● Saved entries
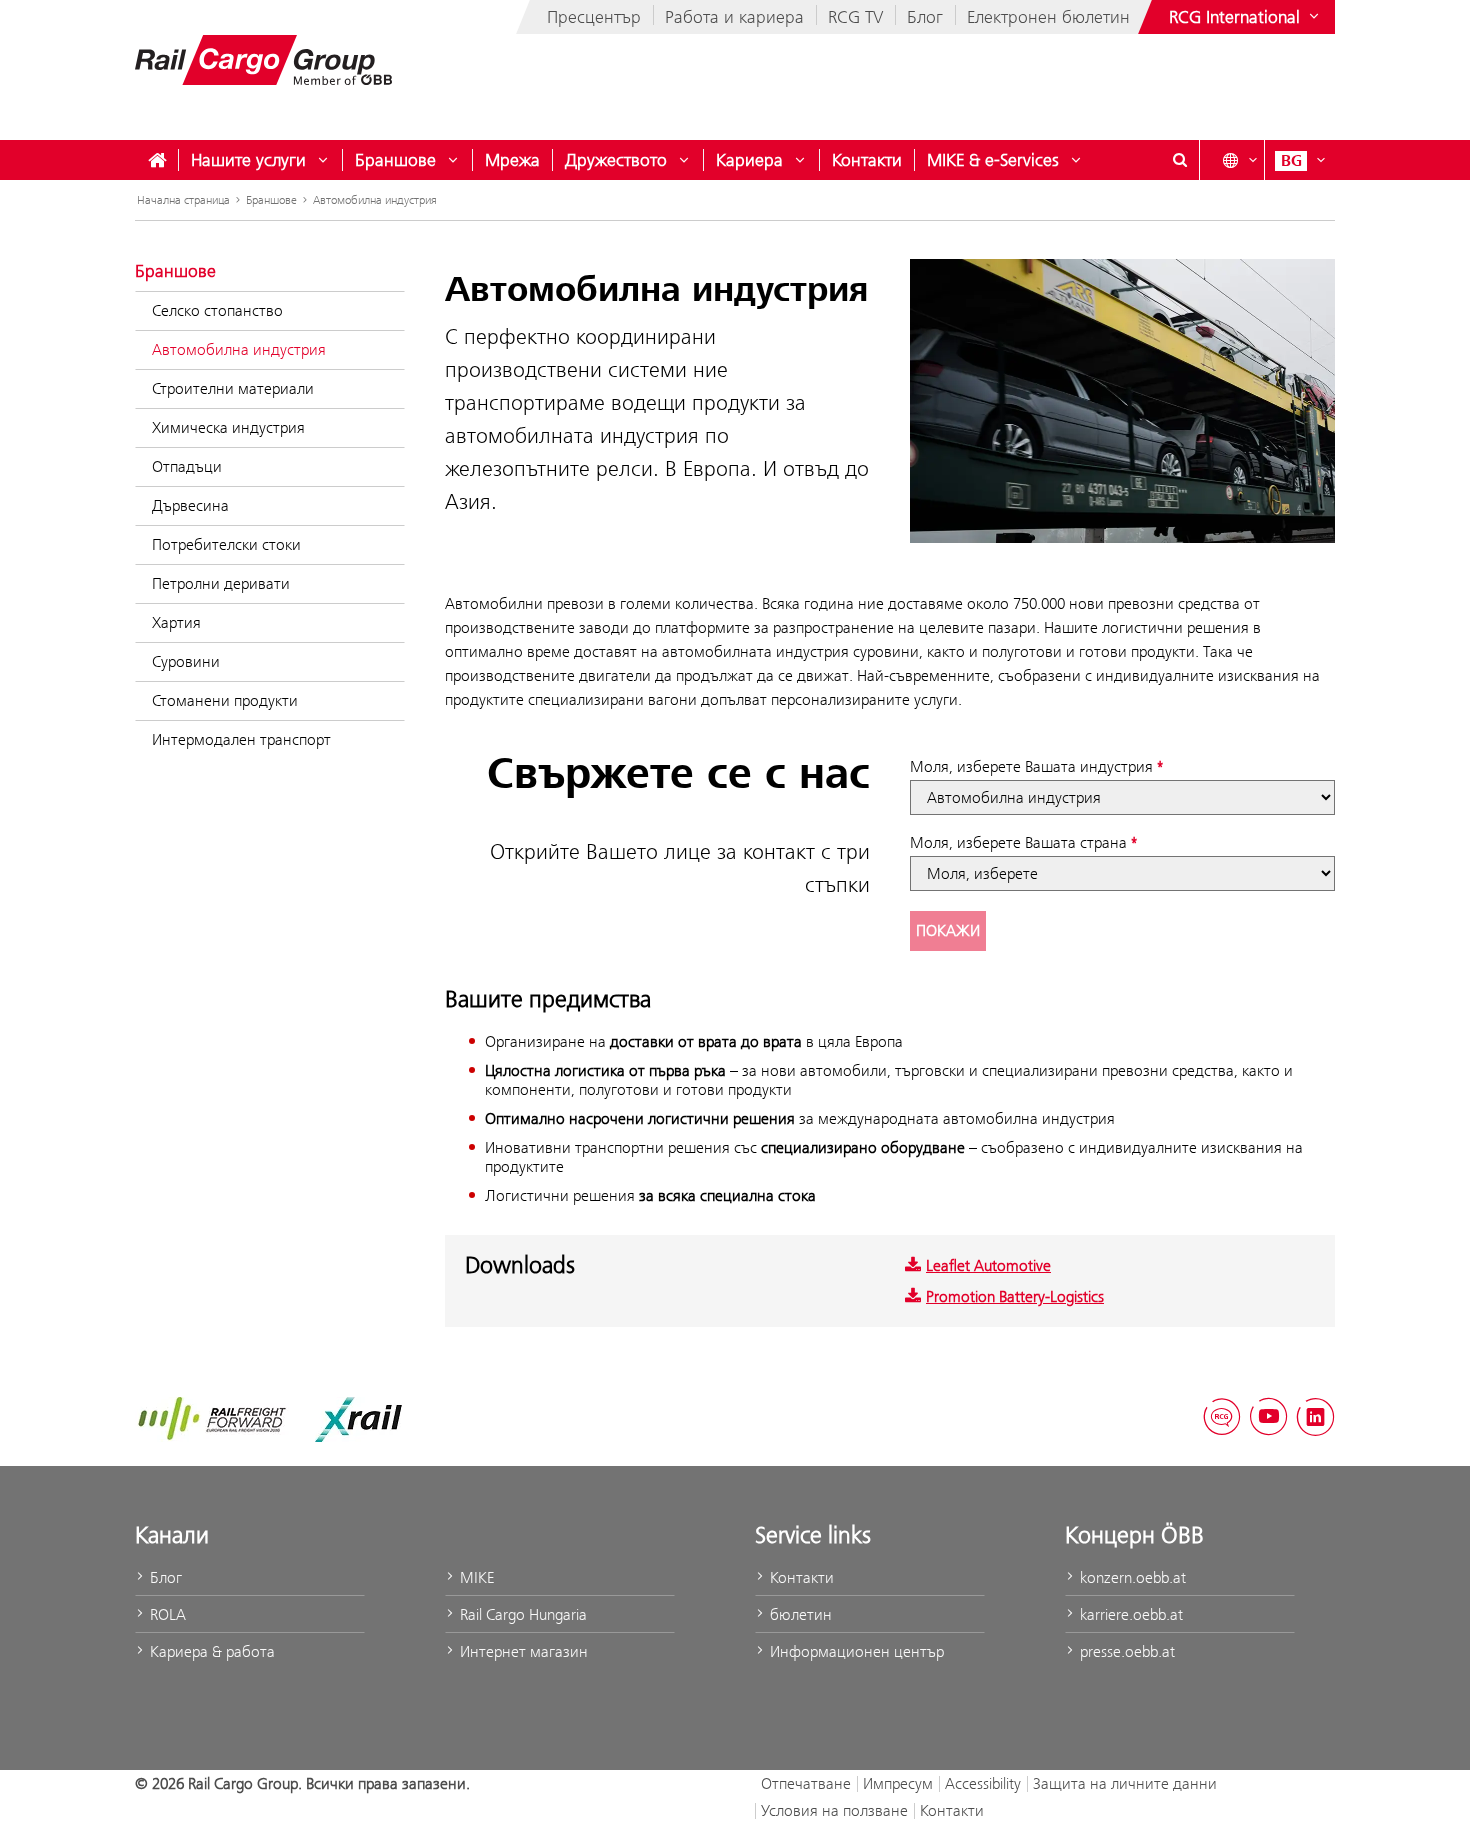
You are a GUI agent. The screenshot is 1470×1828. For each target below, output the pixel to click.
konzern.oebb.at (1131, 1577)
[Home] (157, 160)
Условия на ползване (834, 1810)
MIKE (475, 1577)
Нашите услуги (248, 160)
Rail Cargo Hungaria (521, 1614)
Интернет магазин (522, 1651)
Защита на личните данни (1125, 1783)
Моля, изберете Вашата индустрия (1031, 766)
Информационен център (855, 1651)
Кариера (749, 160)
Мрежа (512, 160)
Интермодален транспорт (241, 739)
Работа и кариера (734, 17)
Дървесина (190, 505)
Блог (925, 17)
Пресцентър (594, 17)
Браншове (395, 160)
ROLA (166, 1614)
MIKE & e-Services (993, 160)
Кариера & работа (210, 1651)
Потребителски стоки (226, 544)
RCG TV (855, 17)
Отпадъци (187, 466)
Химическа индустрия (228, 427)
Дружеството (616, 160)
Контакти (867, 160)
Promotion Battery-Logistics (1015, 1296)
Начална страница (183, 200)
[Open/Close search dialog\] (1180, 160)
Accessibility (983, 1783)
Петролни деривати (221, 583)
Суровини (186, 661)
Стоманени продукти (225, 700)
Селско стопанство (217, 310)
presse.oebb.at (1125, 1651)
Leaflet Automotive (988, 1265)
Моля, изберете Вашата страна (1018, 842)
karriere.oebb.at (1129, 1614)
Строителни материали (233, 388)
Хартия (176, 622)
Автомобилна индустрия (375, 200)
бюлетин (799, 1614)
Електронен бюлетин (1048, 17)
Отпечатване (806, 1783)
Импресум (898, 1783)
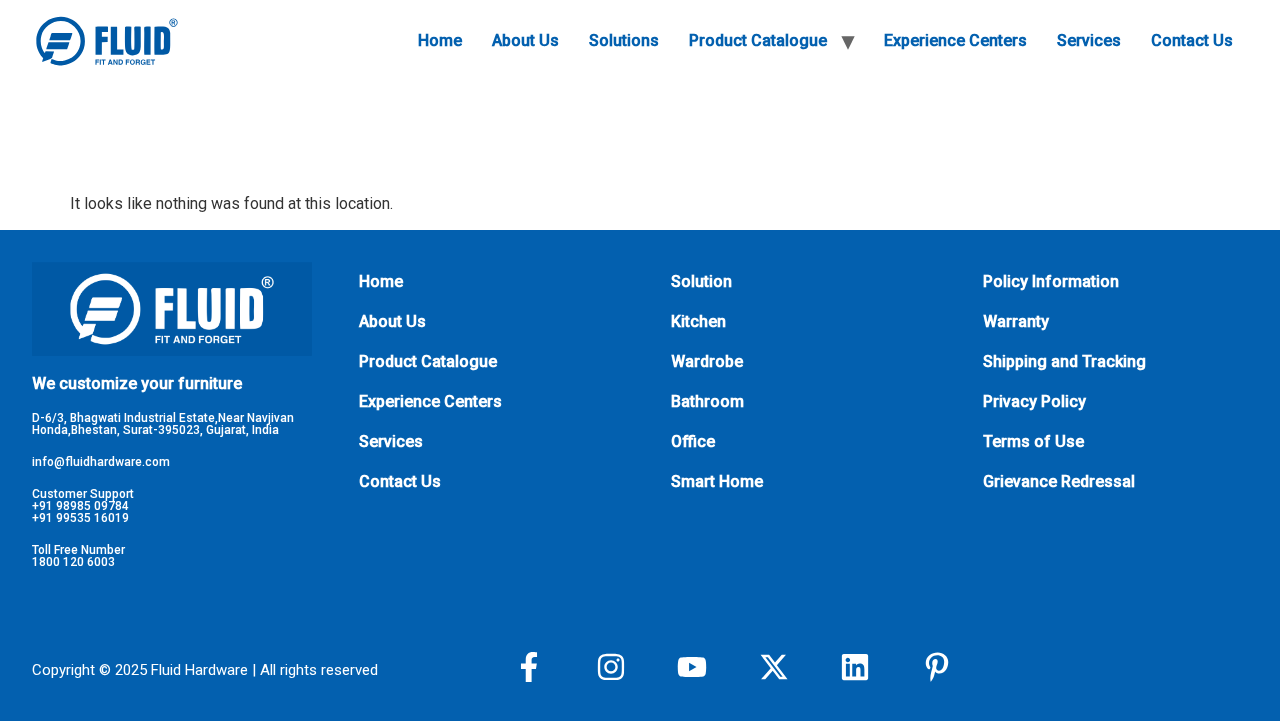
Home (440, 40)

● Task details
Reproduce exactly and only the lines from the one with "Браншове (395, 160)" through the final line of the records above, inclusive. Pictures must be left out.

● Solution for this task
Браншове (395, 160)
ROLA (166, 1614)
MIKE & e-Services (993, 160)
Кариера & работа (210, 1651)
Потребителски стоки (226, 544)
RCG TV (855, 17)
Отпадъци (187, 466)
Химическа индустрия (228, 427)
Дружеството (616, 160)
Контакти (867, 160)
Promotion Battery-Logistics (1015, 1296)
Начална страница (183, 200)
[Open/Close search dialog\] (1180, 160)
Accessibility (983, 1783)
Петролни деривати (221, 583)
Суровини (186, 661)
Стоманени продукти (225, 700)
Селско стопанство (217, 310)
presse.oebb.at (1125, 1651)
Leaflet Automotive (988, 1265)
Моля, изберете Вашата страна (1018, 842)
karriere.oebb.at (1129, 1614)
Строителни материали (233, 388)
Хартия (176, 622)
Автомобилна индустрия (375, 200)
бюлетин (799, 1614)
Електронен бюлетин (1048, 17)
Отпечатване (806, 1783)
Импресум (898, 1783)
Home (440, 40)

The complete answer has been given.